Add exclusions to the interception for the NTLM sites the users need access to, on a case by case basis.
This would be done on the router? Or could I add rules to the squid server to drop connections from/to those hosts, and let wccp do the rest...?
My situation is as follows. I'm using a cisco router doing wccp (works great!) redirection to a redhat 9 linux box running squid-2.5.STABLE1. Outlook Web Access of course fails through this setup.
Should at least fall back on Basic auth if you upgrade your Squid to
2.5.STABLE2 or later and the IIS server has "plain text" authentication
enabled. (2.5.STABLE2 and later automatically filters out NTLM
authentication from the server challenge, ensuring that the browser does not select NTLM when it is known it won't work)
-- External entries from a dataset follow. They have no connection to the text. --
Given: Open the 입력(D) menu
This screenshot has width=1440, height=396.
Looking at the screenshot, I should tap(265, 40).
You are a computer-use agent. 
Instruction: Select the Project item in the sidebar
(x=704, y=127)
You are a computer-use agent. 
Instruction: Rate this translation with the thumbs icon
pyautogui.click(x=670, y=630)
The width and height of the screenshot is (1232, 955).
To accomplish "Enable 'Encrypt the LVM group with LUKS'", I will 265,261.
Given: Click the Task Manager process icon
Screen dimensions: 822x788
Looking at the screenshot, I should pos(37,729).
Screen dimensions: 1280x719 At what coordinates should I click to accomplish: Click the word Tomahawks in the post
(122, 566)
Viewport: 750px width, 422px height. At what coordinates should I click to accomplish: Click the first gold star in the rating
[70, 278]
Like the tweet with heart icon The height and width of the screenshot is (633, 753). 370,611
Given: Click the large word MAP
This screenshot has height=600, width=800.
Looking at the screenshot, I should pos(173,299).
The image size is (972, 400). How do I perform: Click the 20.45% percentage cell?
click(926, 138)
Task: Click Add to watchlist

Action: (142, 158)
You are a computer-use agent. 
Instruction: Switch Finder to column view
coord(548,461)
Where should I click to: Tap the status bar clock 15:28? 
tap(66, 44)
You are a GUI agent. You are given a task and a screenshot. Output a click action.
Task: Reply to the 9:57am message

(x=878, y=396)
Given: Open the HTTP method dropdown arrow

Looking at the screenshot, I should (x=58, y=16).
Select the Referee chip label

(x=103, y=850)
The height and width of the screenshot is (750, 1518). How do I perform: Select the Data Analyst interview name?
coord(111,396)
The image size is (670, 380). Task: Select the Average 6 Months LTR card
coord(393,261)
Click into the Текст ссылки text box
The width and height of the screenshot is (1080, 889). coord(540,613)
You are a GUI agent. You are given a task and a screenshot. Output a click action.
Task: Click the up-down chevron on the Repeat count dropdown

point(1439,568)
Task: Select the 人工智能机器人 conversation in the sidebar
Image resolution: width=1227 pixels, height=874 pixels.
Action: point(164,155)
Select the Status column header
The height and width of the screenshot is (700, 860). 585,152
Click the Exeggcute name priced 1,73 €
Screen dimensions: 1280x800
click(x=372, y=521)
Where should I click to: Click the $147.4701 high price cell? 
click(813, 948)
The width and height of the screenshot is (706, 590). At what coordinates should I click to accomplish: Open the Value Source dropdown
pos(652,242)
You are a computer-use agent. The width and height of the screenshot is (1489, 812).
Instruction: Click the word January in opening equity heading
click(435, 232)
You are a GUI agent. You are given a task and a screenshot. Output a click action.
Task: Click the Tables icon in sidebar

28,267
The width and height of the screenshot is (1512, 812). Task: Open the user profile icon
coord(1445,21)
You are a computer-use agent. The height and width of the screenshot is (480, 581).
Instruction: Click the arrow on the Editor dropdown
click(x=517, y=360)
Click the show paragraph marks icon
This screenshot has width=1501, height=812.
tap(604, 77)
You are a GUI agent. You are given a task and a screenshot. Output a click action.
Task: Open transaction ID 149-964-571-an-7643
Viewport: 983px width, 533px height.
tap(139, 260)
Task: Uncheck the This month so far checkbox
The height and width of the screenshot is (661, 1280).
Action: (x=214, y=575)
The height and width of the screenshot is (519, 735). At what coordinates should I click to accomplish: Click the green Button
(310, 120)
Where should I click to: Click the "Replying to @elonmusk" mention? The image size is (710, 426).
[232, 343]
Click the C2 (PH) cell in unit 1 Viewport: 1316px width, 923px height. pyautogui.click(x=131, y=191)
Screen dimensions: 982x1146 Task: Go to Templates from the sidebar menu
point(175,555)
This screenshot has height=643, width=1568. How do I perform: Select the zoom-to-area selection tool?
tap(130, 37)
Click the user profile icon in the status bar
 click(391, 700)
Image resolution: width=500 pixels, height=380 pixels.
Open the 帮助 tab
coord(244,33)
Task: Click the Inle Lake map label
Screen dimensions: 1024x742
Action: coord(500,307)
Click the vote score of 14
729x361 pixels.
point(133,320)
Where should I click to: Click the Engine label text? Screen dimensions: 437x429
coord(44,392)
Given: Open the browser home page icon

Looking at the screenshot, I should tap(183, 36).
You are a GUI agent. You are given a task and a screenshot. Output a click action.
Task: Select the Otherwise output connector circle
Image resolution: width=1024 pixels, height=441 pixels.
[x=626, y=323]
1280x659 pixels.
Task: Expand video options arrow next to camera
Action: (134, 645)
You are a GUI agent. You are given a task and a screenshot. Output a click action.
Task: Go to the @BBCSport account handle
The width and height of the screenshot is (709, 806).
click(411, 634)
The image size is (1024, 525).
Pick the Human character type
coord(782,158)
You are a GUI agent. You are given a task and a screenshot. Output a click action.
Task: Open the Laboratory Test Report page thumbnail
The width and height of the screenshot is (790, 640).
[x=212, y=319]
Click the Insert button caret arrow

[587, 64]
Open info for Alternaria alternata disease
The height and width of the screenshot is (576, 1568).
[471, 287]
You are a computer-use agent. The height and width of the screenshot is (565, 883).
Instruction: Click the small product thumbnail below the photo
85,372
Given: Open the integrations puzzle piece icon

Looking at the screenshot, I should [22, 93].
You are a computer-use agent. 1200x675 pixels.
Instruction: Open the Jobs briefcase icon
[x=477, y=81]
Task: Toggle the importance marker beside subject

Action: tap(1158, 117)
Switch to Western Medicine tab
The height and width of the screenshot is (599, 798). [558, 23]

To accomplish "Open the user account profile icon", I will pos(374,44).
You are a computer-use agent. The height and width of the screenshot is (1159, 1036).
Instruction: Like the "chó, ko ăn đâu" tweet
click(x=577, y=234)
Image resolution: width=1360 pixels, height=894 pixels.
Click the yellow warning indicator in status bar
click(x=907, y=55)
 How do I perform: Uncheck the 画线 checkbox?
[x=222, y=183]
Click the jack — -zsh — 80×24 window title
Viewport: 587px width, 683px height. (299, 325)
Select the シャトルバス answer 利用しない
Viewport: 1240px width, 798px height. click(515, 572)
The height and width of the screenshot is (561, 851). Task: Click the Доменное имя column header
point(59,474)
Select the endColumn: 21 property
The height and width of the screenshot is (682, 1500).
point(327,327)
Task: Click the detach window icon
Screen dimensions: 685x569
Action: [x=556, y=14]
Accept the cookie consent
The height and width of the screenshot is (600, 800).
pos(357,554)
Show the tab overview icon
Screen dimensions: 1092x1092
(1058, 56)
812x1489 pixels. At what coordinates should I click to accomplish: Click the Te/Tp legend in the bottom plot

Hrm, a big if. However, it seems worth a try.
It should also work if the OWA administrator enables SSL support to secure internet access and switches the users to use https:// instead of http://. Accessing OWA using http:// over the Internet is not very wise from a security point of view.
Another big if. So insecure, yet so many users insist on this "easy" technology. Unfortunately I do not have access to the NT admins running those servers.
I've tried the following:
1. Added 'extension_methods SEARCH SUBSCRIBE UNSUBSCRIBE POLL BCOPY BPROPPATCH' to the config as suggested in another, older (circa 2000) thread from this list (for 2.4 and earlier). No effect.
Should not be needed with Squid-2.5.
2. Added 'acl exchange urlpath_regex exchange' and 'always_direct allow exchange' to the config, to try and make all accesses to urls containing 'exchange' go direct. Squid logs the attempts as going direct, but it doesn't fix authentication.
As you note this won't help. The problems is at a protocol level due to MS not reading the HTTP specifications.
MS... not adhering to specs... imagine that. When will they learn? Better question, when will the USERS learn to demand BETTER?